#### What the task asks:
The pictures do not go in the copy. Reproduce the rest of the entries exactly.

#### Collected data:
++++++++++++++++++++
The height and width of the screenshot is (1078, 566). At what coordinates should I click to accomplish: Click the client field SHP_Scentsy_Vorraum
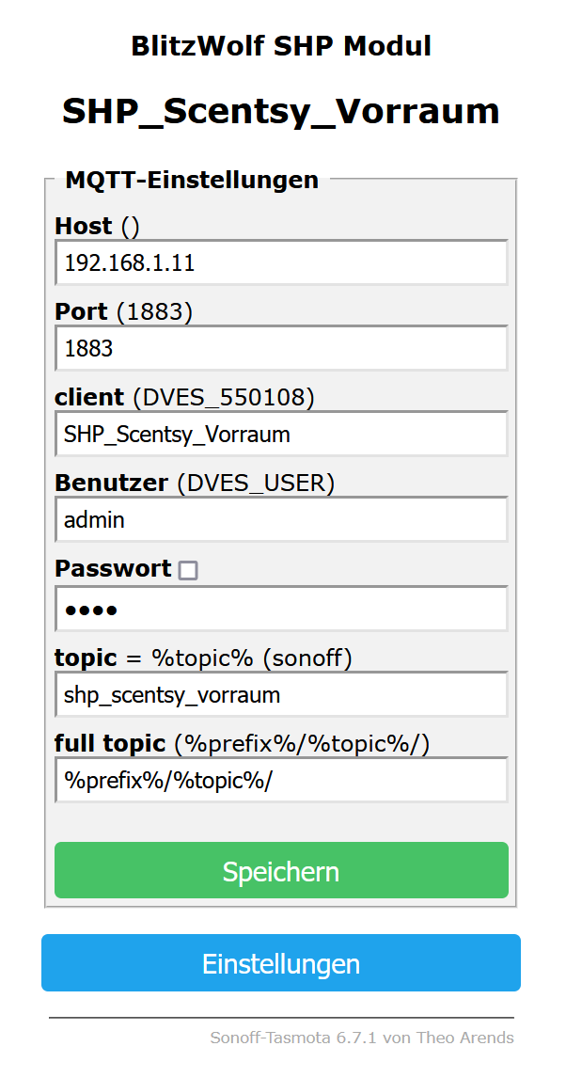click(x=282, y=434)
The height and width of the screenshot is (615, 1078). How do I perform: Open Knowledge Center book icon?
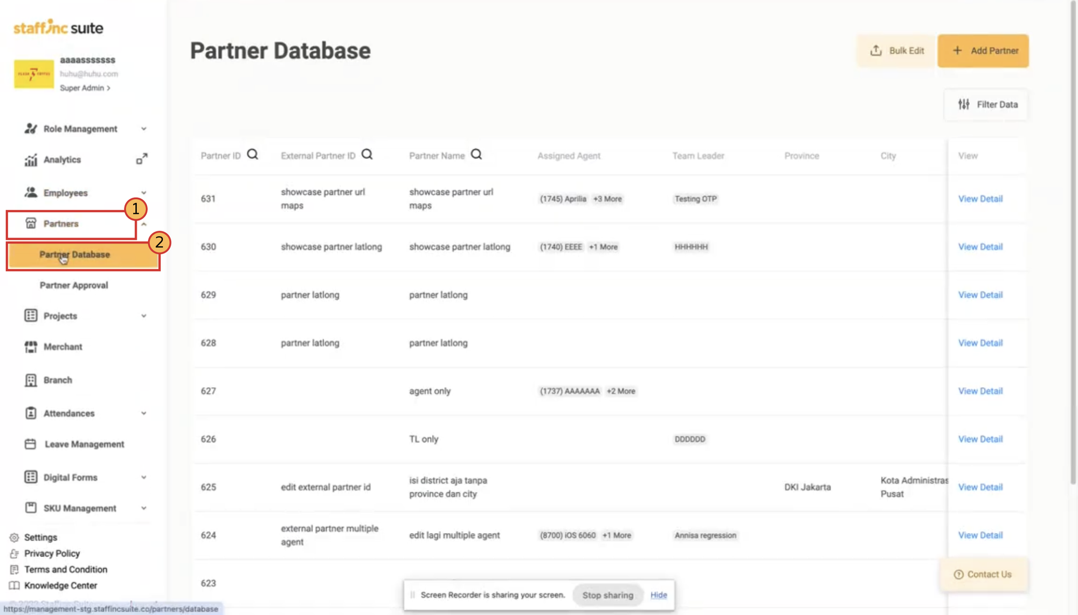coord(15,585)

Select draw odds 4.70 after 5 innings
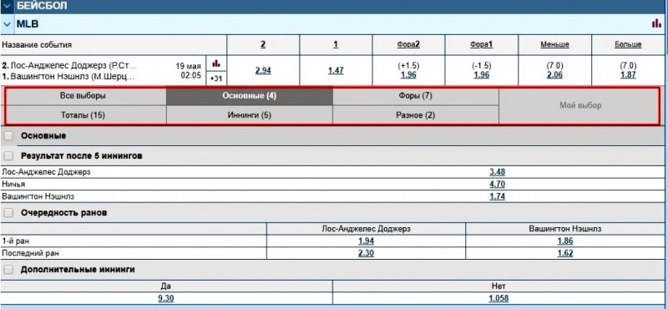497,185
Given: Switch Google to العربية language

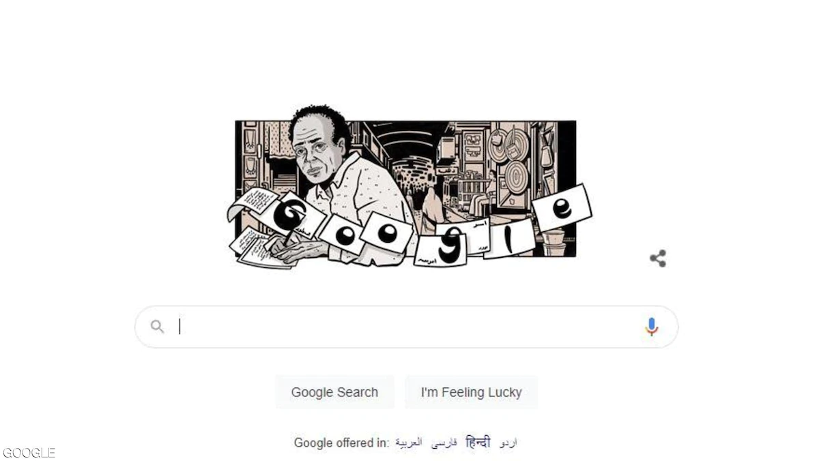Looking at the screenshot, I should click(x=409, y=443).
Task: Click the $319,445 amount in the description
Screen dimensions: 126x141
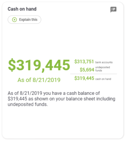Action: click(18, 99)
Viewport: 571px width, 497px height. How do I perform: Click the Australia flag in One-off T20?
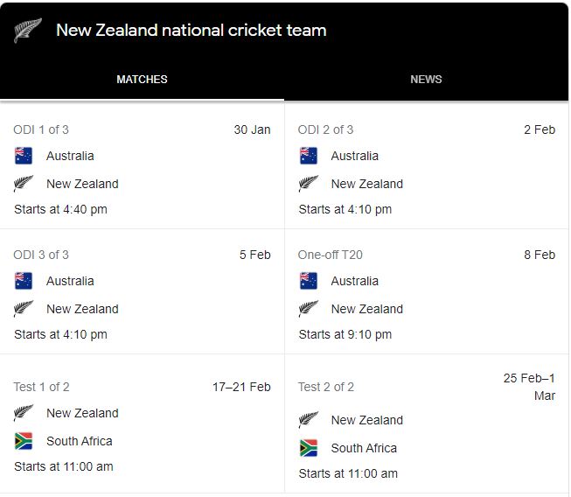tap(309, 281)
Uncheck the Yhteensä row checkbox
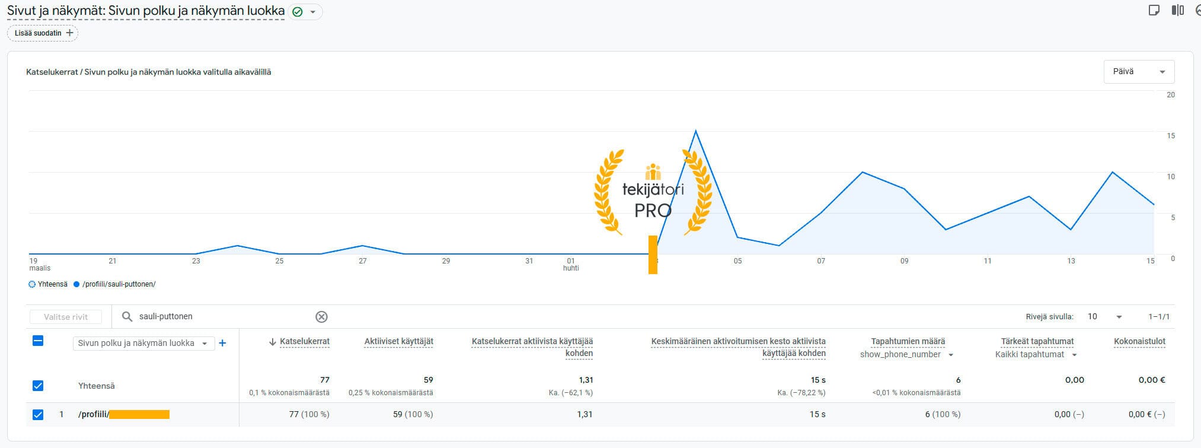Viewport: 1201px width, 448px height. [x=38, y=386]
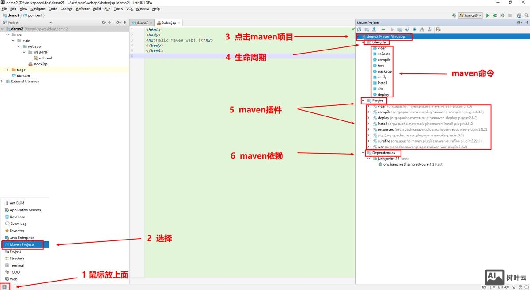The height and width of the screenshot is (290, 530).
Task: Expand the target folder in Project tree
Action: [8, 70]

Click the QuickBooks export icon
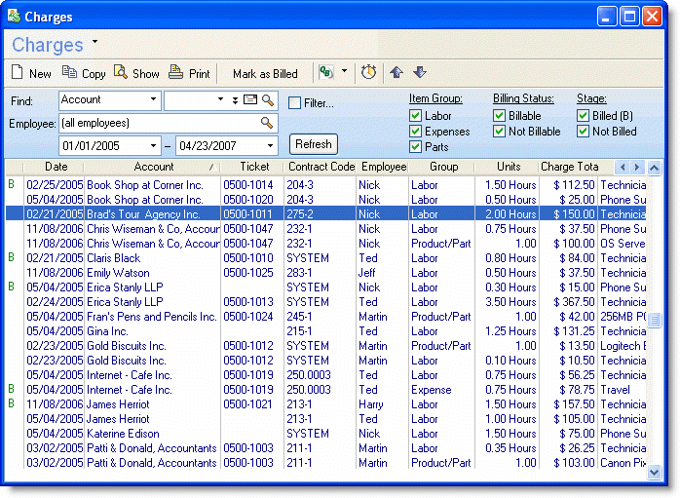point(326,73)
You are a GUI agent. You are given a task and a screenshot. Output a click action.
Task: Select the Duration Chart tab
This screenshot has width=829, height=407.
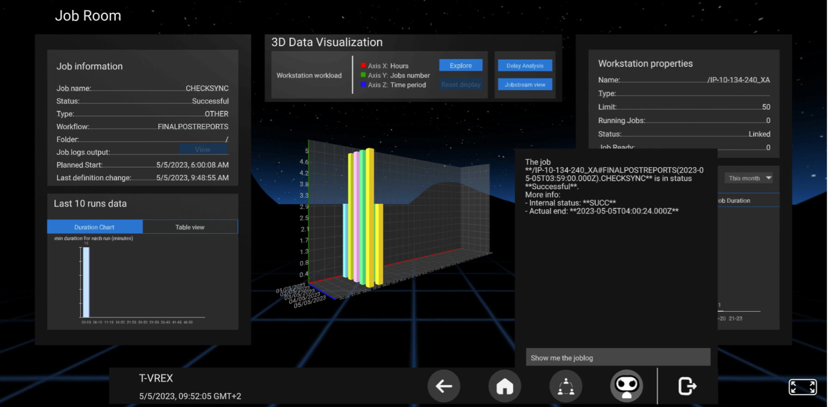point(95,227)
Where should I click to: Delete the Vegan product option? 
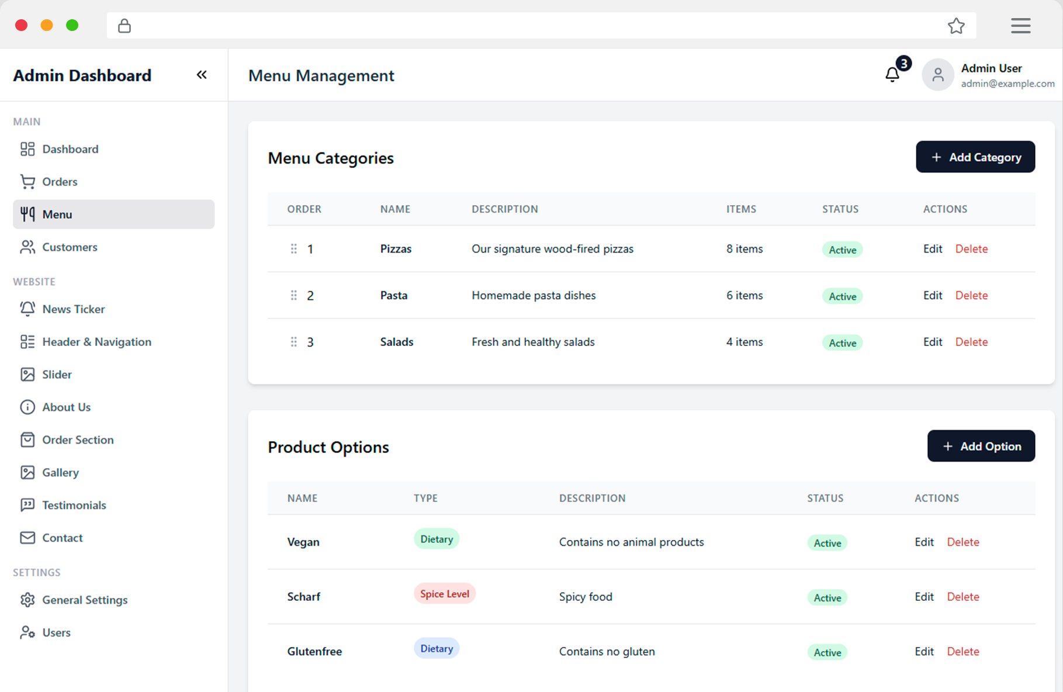(962, 542)
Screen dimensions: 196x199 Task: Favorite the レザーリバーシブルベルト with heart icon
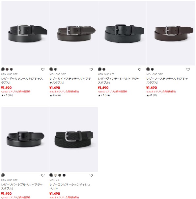click(x=43, y=175)
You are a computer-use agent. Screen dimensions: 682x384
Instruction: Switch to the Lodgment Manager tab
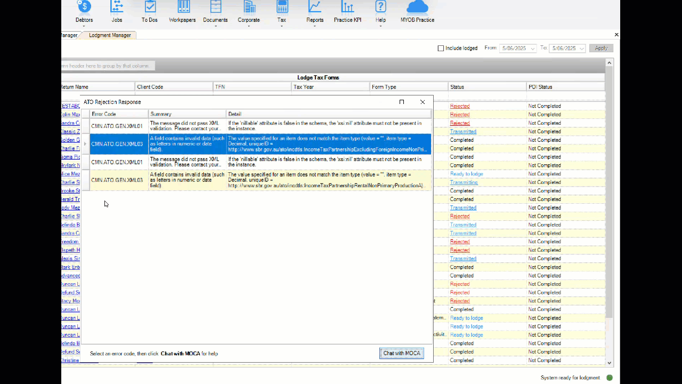click(110, 35)
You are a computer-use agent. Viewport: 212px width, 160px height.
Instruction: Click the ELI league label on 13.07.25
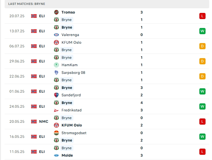point(42,31)
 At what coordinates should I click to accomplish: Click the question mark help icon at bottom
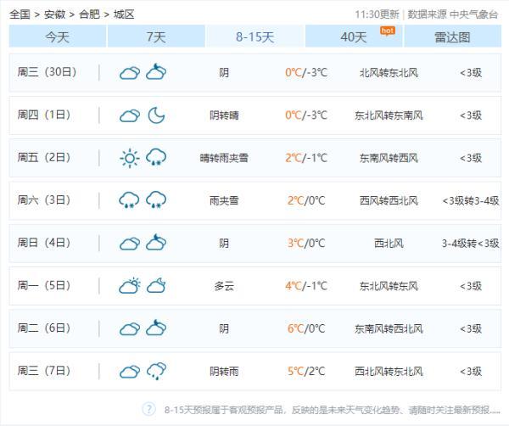click(x=149, y=409)
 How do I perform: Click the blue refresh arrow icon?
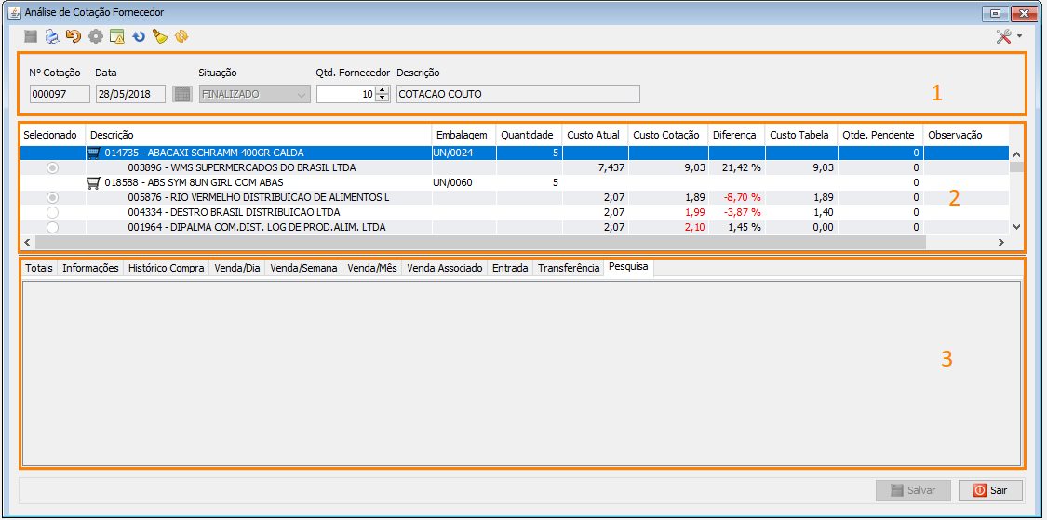pos(139,37)
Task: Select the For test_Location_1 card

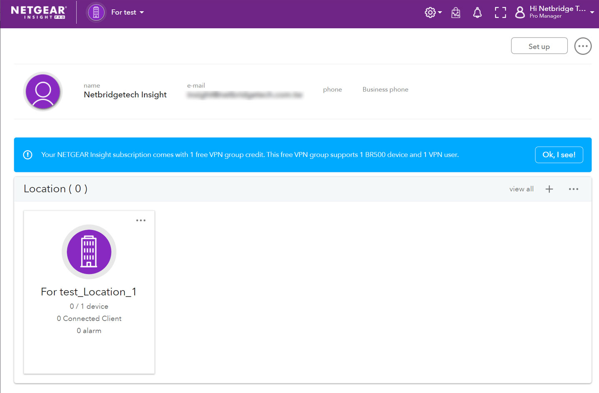Action: [89, 291]
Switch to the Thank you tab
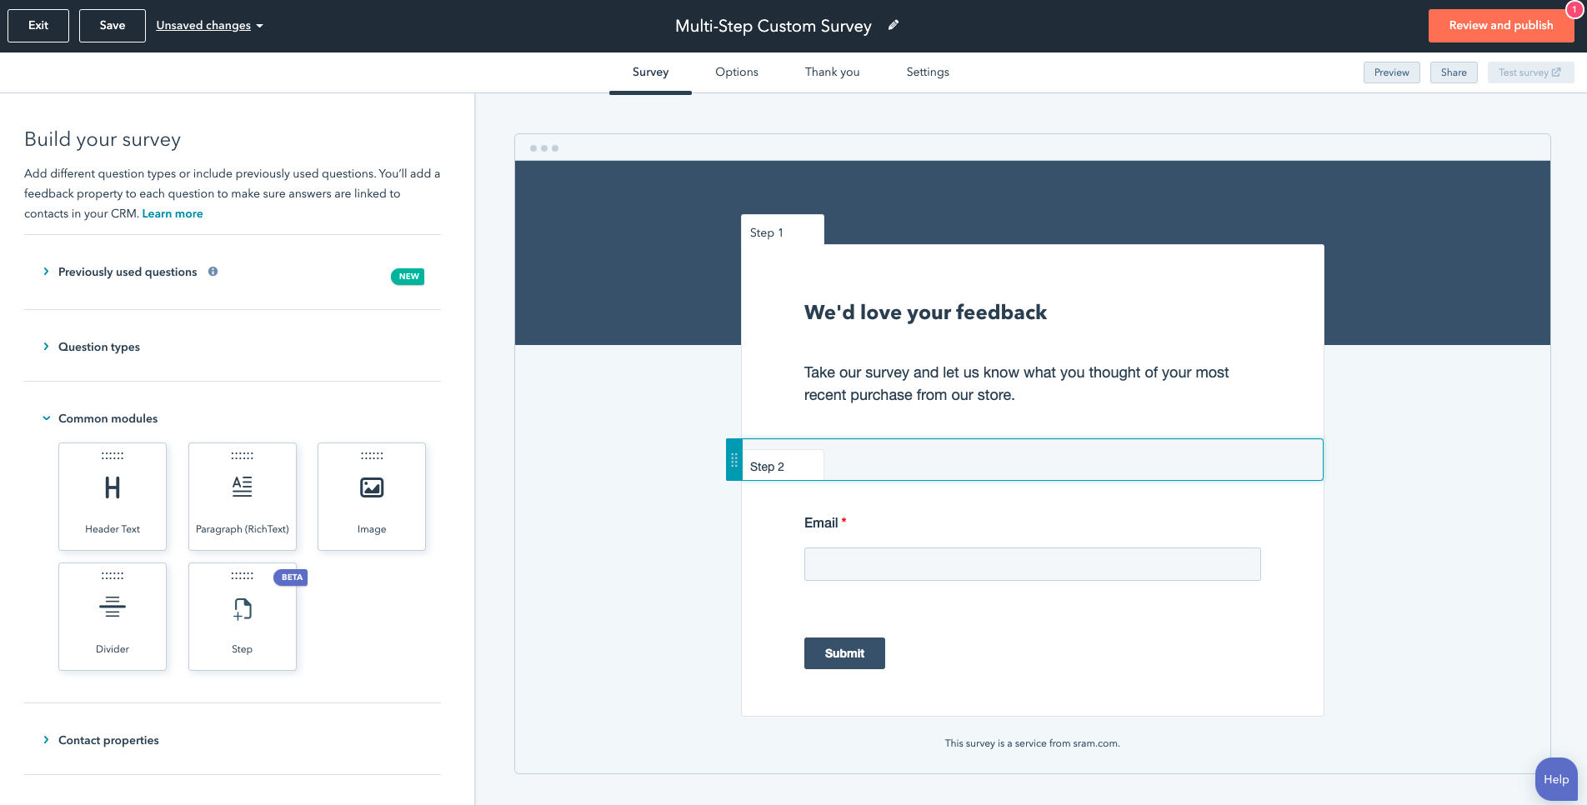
++++++++++++++++++++
#### Result of the exercise:
The height and width of the screenshot is (1078, 566). At what coordinates should I click to accomplish: Click the client field SHP_Scentsy_Vorraum
click(x=282, y=434)
The height and width of the screenshot is (615, 1078). How do I perform: Open Knowledge Center book icon?
coord(15,585)

Select draw odds 4.70 after 5 innings
497,185
Given: Switch Google to العربية language

Looking at the screenshot, I should click(x=409, y=443).
Task: Click the $319,445 amount in the description
Screen dimensions: 126x141
Action: click(18, 99)
Viewport: 571px width, 497px height. How do I perform: Click the Australia flag in One-off T20?
tap(309, 281)
Uncheck the Yhteensä row checkbox
Viewport: 1201px width, 448px height. [x=38, y=386]
The height and width of the screenshot is (290, 530).
Task: Expand the target folder in Project tree
Action: [8, 70]

Click the QuickBooks export icon
point(326,73)
You are a GUI agent. You are given a task and a screenshot. Output a click action.
Task: Select the Duration Chart tab
This screenshot has width=829, height=407.
point(95,227)
Where should I click to: Delete the Vegan product option? 
(962, 542)
Screen dimensions: 196x199 Task: Favorite the レザーリバーシブルベルト with heart icon
click(x=43, y=175)
You are a computer-use agent. Screen dimensions: 682x384
Instruction: Switch to the Lodgment Manager tab
click(110, 35)
You are a computer-use agent. Viewport: 212px width, 160px height.
Instruction: Click the ELI league label on 13.07.25
point(42,31)
 At what coordinates should I click to accomplish: Click the question mark help icon at bottom
click(x=149, y=409)
 How do I perform: Click the blue refresh arrow icon?
pos(139,37)
Task: Select the For test_Location_1 card

Action: [89, 291]
Switch to the Thank you tab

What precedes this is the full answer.